* _INFORMATION_
/---

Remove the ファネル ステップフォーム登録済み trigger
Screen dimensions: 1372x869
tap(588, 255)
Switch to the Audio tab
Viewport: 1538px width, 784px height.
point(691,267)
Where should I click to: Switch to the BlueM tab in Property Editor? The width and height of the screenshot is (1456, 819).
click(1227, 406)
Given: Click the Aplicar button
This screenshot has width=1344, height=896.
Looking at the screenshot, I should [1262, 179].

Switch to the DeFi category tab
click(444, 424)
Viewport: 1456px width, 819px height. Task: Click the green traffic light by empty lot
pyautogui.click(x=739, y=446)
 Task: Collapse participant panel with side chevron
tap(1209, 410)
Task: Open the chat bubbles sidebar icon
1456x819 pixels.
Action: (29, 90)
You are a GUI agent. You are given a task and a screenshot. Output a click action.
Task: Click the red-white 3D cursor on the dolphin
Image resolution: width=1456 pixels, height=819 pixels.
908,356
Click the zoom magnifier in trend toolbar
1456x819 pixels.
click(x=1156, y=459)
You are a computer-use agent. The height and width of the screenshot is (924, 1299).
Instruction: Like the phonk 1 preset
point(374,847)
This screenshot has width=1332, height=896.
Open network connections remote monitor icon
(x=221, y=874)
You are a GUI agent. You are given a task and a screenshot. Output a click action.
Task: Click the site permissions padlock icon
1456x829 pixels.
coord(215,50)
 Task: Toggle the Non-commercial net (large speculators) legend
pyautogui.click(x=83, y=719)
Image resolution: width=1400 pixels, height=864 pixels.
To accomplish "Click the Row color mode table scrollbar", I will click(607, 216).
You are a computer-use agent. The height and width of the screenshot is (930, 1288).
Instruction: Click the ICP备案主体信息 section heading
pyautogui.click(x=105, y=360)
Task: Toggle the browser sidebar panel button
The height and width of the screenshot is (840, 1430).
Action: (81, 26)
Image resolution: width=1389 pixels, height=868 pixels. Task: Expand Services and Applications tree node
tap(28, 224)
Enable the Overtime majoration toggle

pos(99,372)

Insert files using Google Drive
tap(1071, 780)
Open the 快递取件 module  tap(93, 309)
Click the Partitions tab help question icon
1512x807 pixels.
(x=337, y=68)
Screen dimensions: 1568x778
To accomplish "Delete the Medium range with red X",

\---

* _WHAT IS NEEDED_
Copy, without any change, the lines from the one that contains "The height and width of the screenshot is (840, 1430)." to the final line of the entries above.

* _YOUR RESPONSE_
The height and width of the screenshot is (840, 1430).
Action: (81, 26)
Image resolution: width=1389 pixels, height=868 pixels. Task: Expand Services and Applications tree node
tap(28, 224)
Enable the Overtime majoration toggle

pos(99,372)

Insert files using Google Drive
tap(1071, 780)
Open the 快递取件 module  tap(93, 309)
Click the Partitions tab help question icon
1512x807 pixels.
(x=337, y=68)
Screen dimensions: 1568x778
To accomplish "Delete the Medium range with red X",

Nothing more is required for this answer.